With mTLS requiring more infrastructure and cert management, we should also consider having a solution for bearer token based authentication with support for no-downtime token rotation.

But here's the thing -- token based authentication will, I feel, ultimately be even more infrastructure and management.
Once we start having multiple service to service sites, and once we may want things like ACLs (for instance, seer shouldn't have access to hybrid cloud endpoints), you need identity management, which token doesn't have baked in. We'd have to /build/ all that out, and we'd /still/ end up with infra tooling that allowed no downtime token rotations in the face of that identity management. Which we have to implement in each place.

With mTLS, we have one workflow, with tools that already exist, that is industry standard.

We can use JWTs to bake in identities and carry end-user context into downstream services. We could really get a lot of benefit with the added context in the multi-tenant environment and any time we cross some sort of domain trust boundary.

mTLS alone does not lend itself well to nuanced authorization decisions, at least in my opinion. A combination of mTLS for service-to-service authentication (PeerAuthentication and using JWT to carry end-user context (RequestAuthentication) is more robust than just one or the other. It's a fairly common pattern from my research. AuthorizationPolicies can be used to introspect the JWT's claims and make authorization decisions at the service mesh level.

In terms of added infrastructure, we'd be looking at some sort of trusted Secure Token Service (STS) to support the minting of JWTs. Tokens are issued through standard OAuth flows, and services would just implement JWT verification (if we decided to not just let the service mesh do this) and logic to pass it on where necessary.

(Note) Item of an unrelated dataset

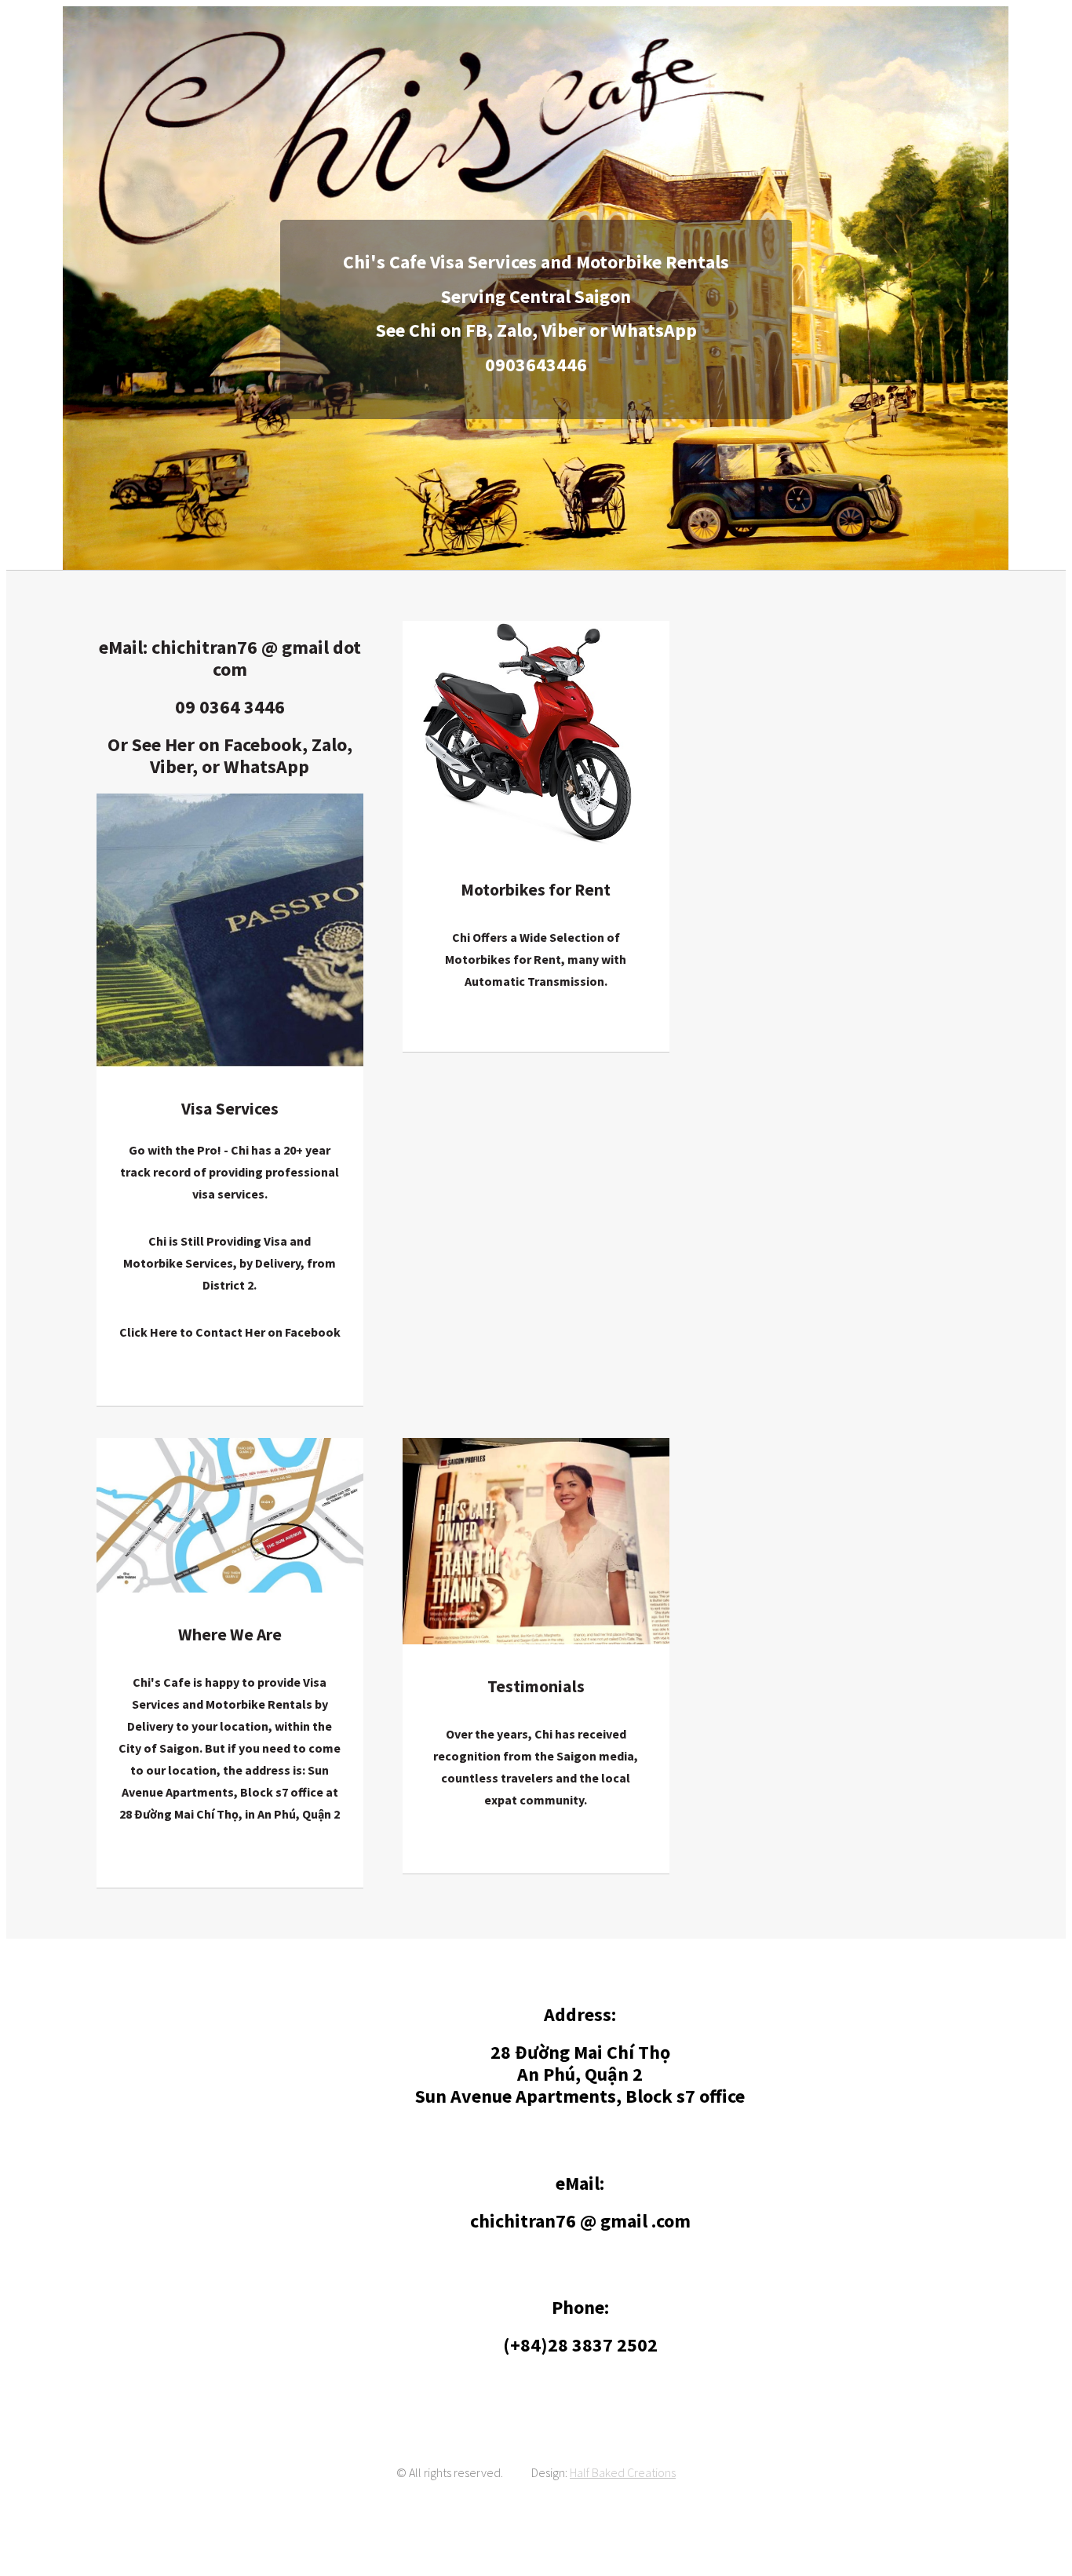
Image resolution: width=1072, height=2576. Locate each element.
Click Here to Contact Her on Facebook (230, 1332)
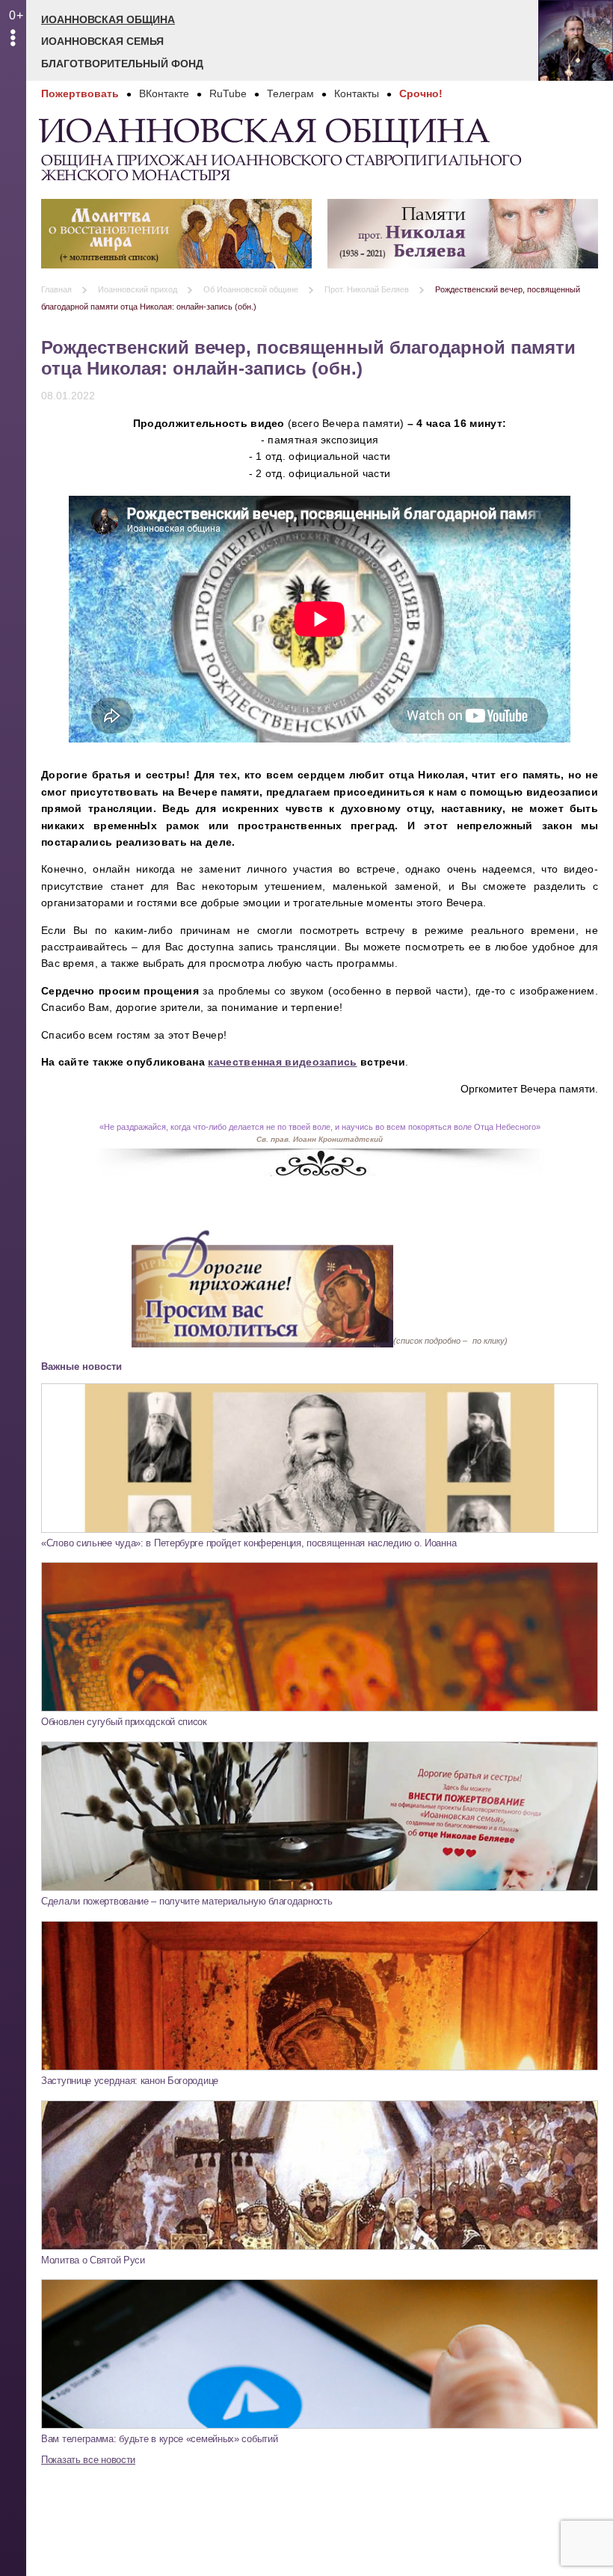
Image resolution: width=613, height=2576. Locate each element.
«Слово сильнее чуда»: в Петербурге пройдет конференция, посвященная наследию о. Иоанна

Of course, implementing one thing at a time is probably best. 🙂

corps · 2024-06-14T07:36:17Z

Makefile

+PROTOS_OUT=protos/build
+PROTOS_SOURCE=protos/src
+.PHONY: protos
+protos: ## Regenerate protobuf python files


In this workflow, all it takes is installing (pip install) to get both the protos and the generated files together, making it relatively simple to both deploy and use in development.

corps · 2024-06-14T07:36:44Z

README.md

@@ -1,5 +1,16 @@
 # seer

+## gRPC experiment


TODO: Will remove, I don't intend to merge this into master. I have some ideas how we can break this out into a workable workflow and separate concerns.

corps · 2024-06-14T07:38:45Z

envoy.yaml

@@ -0,0 +1,70 @@
+static_resources:


I'm using envoy here because I know it has decent GKE support (https://cloud.google.com/kubernetes-engine/docs/tutorials/exposing-grpc-services-on-gke-using-envoy-proxy)

But to be honest, it wouldn't have to be GKE if we didn't want it to. Here, it handles the mTLS and the http 2 -> 1.1 proxying, but I'm confident both are also configurable in k8s with many other filters. That said, envoy is pretty nice and contains a lot of nice advantages, including decent XDS configuration. For service to service at scale, I feel inclined to bring this up.

We have envoy in a few places in our infrastructure already. Using envoy for grpc service discovery and mtls termination should be ok. If we can avoid downgrading to HTTP1.1 I think it would be worth the extra effort.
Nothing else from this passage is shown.